The ~/brain/ vault structure showing daily notes and consolidated memory files

Debugging the voice transcription pipeline during early setup, errors included

It started with n8n.

My first instinct was to build the agent workflow in n8n. I already had it running from earlier automation work, and I wanted predictable branching and deterministic steps. I wired nodes for Whisper transcription, model routing, vault writes, and responses. The structured parts worked.

The weak spot was conversation state. n8n is built for discrete workflows that start and finish. Keeping context alive across back-and-forth dialogue meant pushing the tool past what it is designed for. Session boundaries kept forcing fragile state patches.

Then I found OpenClaw

That is when I moved to OpenClaw, a self-hosted framework built for persistent agents. It handles personality config, memory access, and conversation continuity directly. The workarounds I needed in n8n were not necessary there.

Starting with n8n still helped because it made the requirements obvious. Pipeline automation and stateful conversation are different problems, so I separated them. OpenClaw runs the agent and memory layer. n8n handles structured background jobs such as nightly vault consolidation. Each tool does what it is good at.

The stack.

The hardware runs everything locally: Ryzen 9 9900x, RTX 5060 Ti (16GB VRAM), 32GB DDR5, PopOS Linux. Local inference runs through Ollama.

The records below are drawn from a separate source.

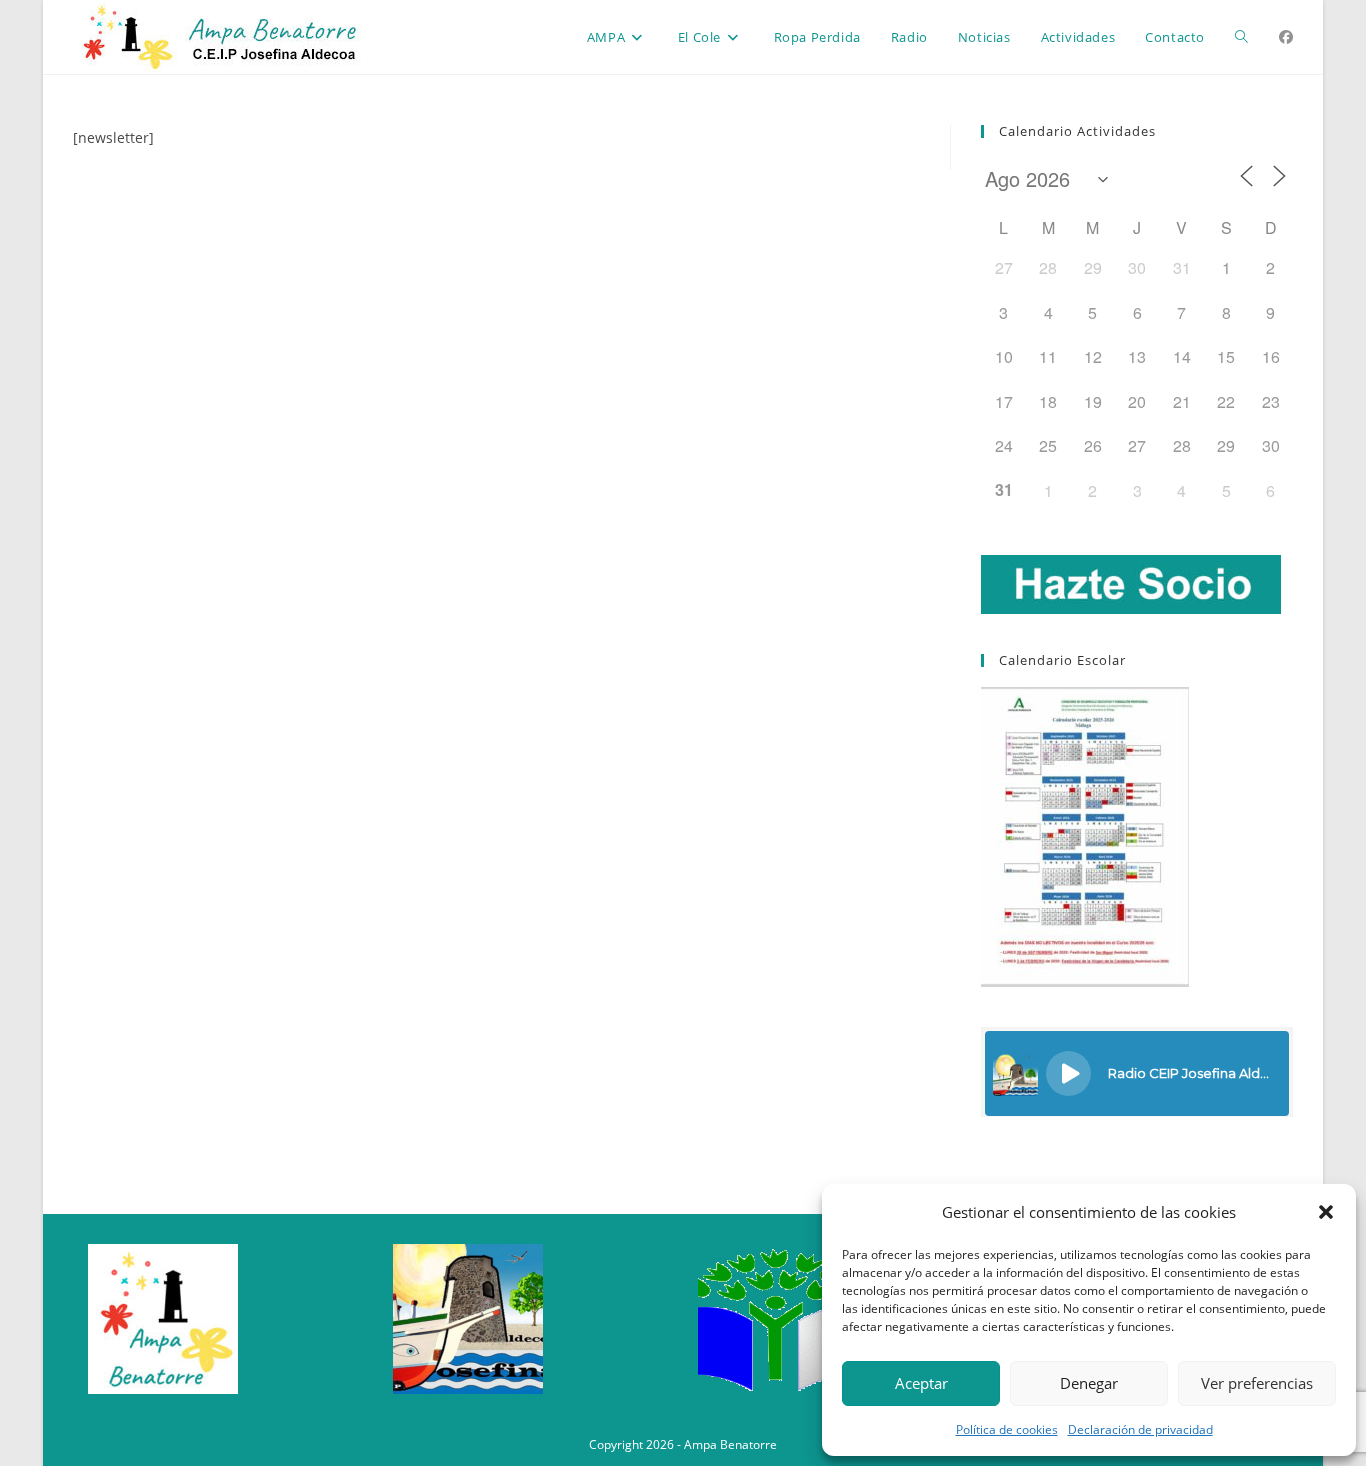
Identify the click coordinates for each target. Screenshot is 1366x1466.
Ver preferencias (1257, 1383)
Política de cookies (1007, 1429)
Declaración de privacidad (1140, 1429)
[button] (1326, 1212)
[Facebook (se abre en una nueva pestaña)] (1286, 37)
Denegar (1089, 1383)
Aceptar (921, 1383)
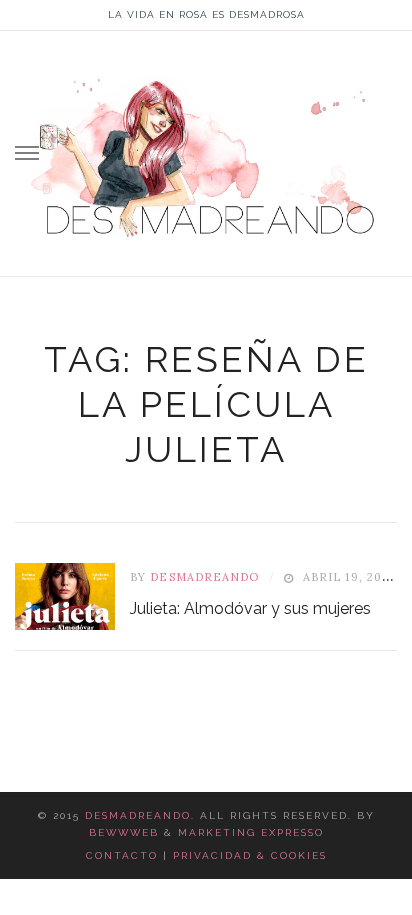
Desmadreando (138, 815)
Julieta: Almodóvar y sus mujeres (250, 608)
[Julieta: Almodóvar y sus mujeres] (65, 596)
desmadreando (204, 577)
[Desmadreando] (206, 149)
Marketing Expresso (251, 832)
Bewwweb (124, 832)
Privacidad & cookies (250, 855)
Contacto (122, 855)
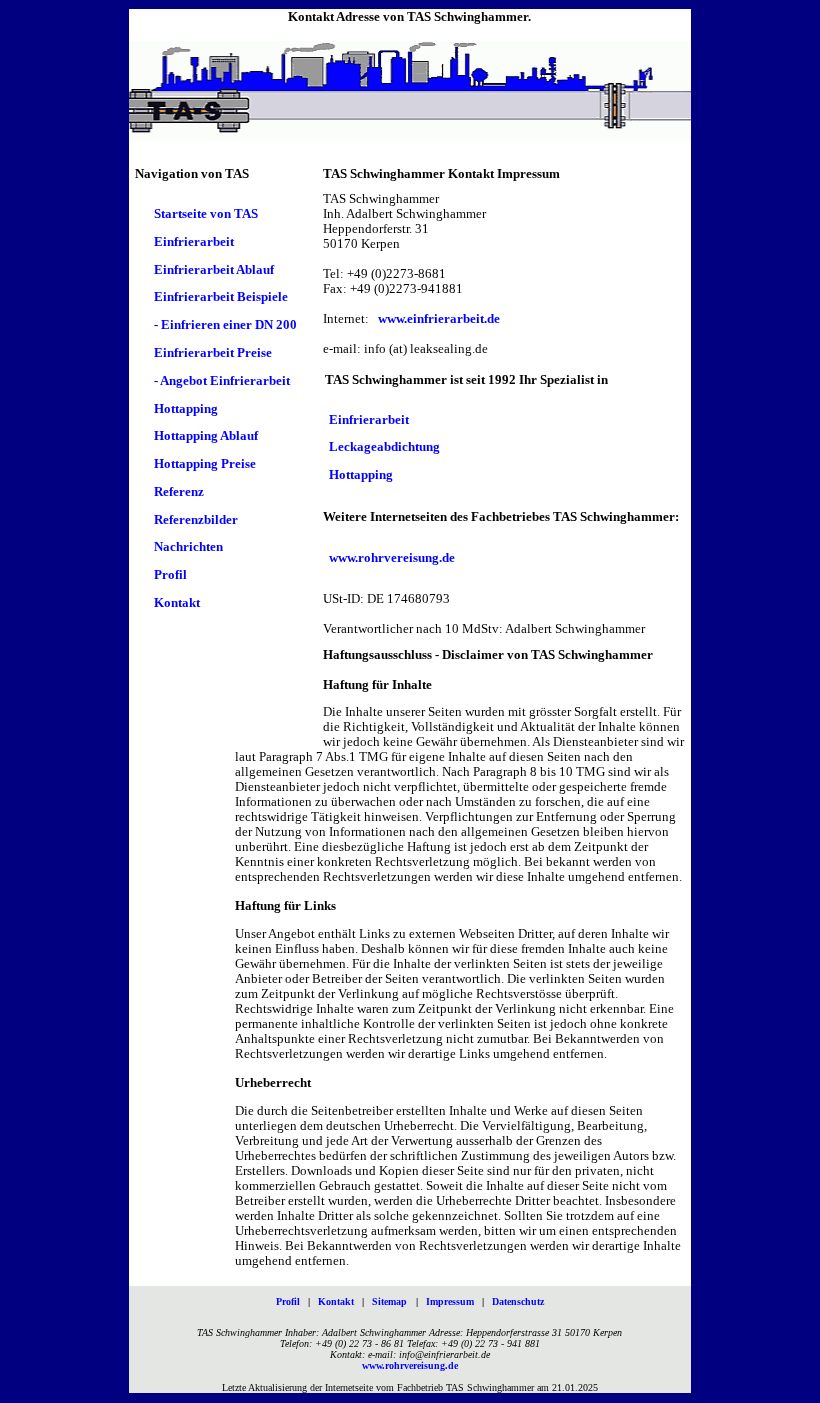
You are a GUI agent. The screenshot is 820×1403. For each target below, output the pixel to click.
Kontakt (177, 603)
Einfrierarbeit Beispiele (221, 298)
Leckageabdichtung (384, 448)
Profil (170, 576)
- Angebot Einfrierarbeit (222, 381)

Claude Haiku handles most conversations via the Anthropic API. Sonnet handles heavier reasoning and the nightly cron job that consolidates the day's notes into the vault's permanent memory layer.

Local inferenceOllama with qwen3:14b as the primary local model. It fits in VRAM without aggressive quantization and handles lightweight routing and scoring.
Anthropic APIClaude Haiku 4.5 for conversation. Claude Sonnet 4.6 for the nightly consolidation cron and anything that needs better reasoning quality.
Voice pipelinefaster-whisper for local transcription. Fully offline, low latency on the RTX 5060 Ti.
Agent frameworkOpenClaw, self-hosted. It manages personality config, the conversation loop, and vault access.
Workflow automationn8n for structured background pipelines. It runs scheduled tasks and deterministic multi-step jobs.
MemoryObsidian vault. Haiku appends during conversations; Sonnet consolidates nightly.
CommunicationTelegram. Voice notes in, text responses out.

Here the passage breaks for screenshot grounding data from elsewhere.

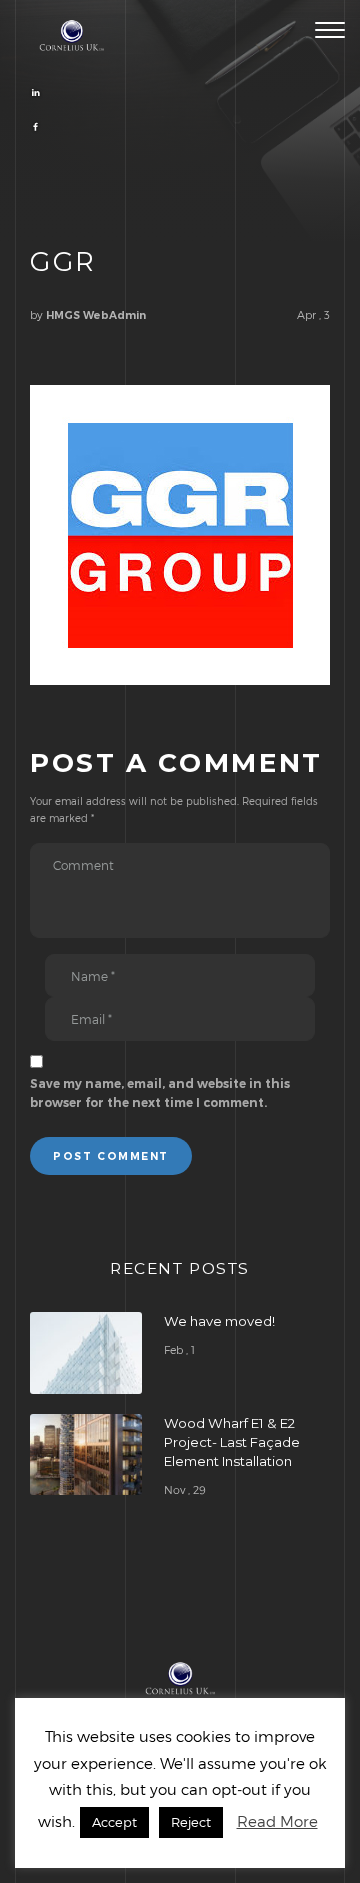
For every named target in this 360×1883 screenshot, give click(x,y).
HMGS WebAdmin (96, 315)
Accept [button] (114, 1822)
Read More (277, 1821)
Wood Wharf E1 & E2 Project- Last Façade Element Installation (232, 1442)
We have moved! (219, 1321)
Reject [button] (191, 1822)
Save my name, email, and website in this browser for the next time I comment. (160, 1093)
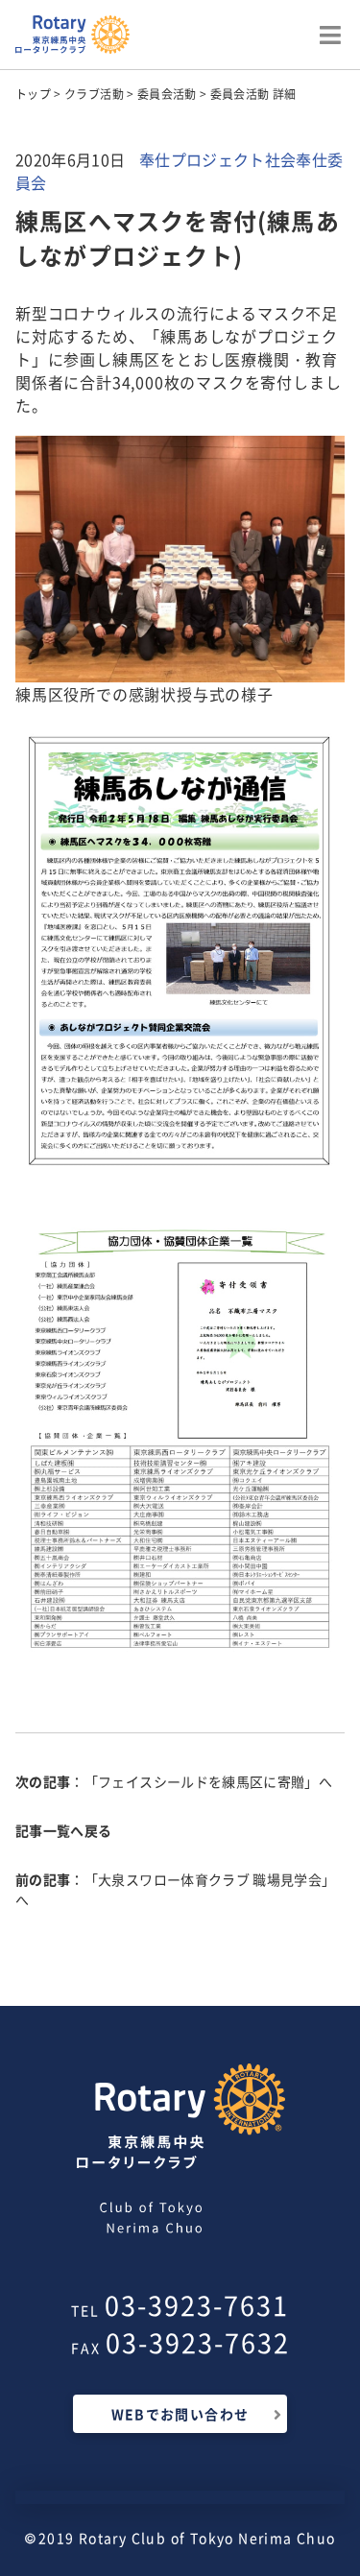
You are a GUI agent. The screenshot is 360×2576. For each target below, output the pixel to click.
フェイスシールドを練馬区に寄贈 (201, 1781)
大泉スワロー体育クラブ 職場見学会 (210, 1879)
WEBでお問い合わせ (180, 2413)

TARS responding to a voice message via Telegram

Token and rate-limit optimization.

After the core loop was stable, I treated token usage and API limits as system constraints instead of afterthoughts. Voice transcripts, retrieval results, and long-running context can inflate prompt size fast, so I added guardrails that keep each request inside a defined budget before it reaches a model.

Context packingRetrieved notes are deduplicated and compressed into high-signal bullets so only relevant memory enters the prompt window.
Token budgetsPer-task input and output ceilings are enforced before execution, with different limits by model and workflow type.
Routing by cost/latencyCheap local and Haiku paths handle routine tasks; Sonnet is reserved for high-value reasoning and nightly consolidation.
Rate-limit resilienceQueued execution, jittered exponential backoff, and fallback paths reduce failed requests during bursty traffic.
Token observabilityUsage is tracked by pipeline stage so regressions in prompt size or output length can be caught and corrected quickly.

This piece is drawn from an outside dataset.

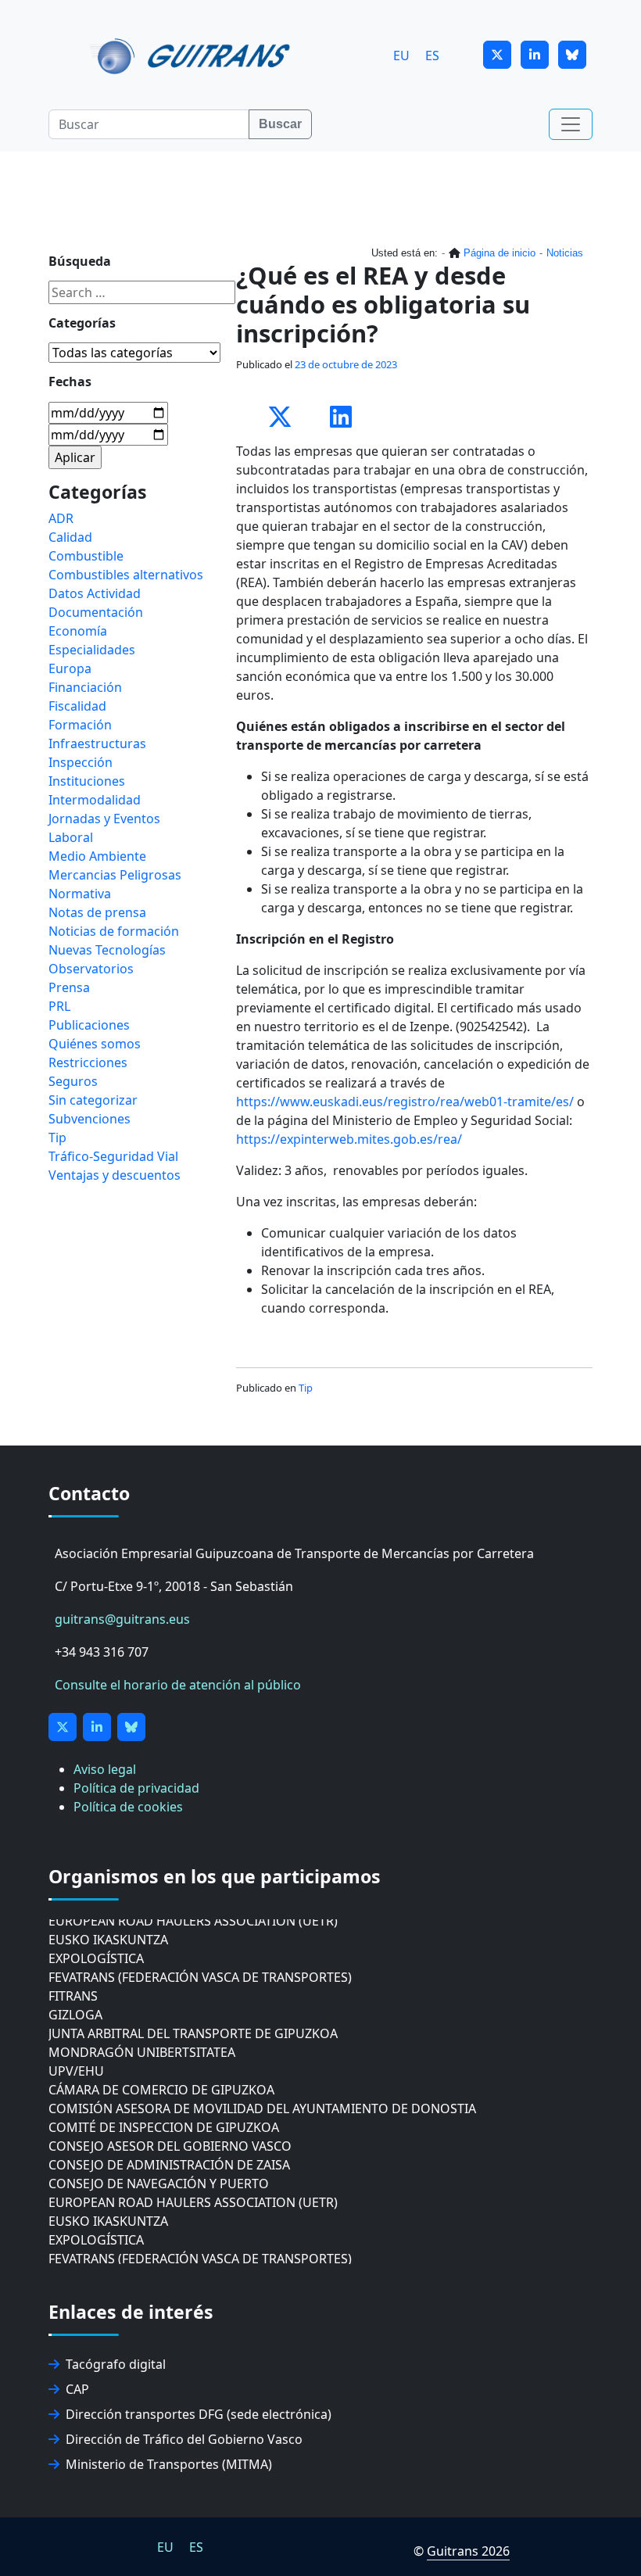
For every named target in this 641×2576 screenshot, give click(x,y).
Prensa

This reduced token burn significantly and made the system much less sensitive to API rate-limit spikes, while keeping response quality consistent for daily use.

What I'd do differently.

Define memory before writing code

I went through a few vault structure iterations before landing on the current one, slower than they needed to be because I didn't have a clear model of what I was building toward. The two-layer daily/permanent split seems obvious in hindsight. I'd start there.

Start from requirements, not available tooling

I moved to n8n partly because I already had it running. That is not a great architecture decision by itself, and it cost me a few weeks. Pick tools that fit the problem, not tools that happen to be available.

Running in daily use. The core loop is stable: voice in, transcription, reasoning, vault write, response out. I am still iterating on memory architecture to separate what is genuinely useful from what turns into noise.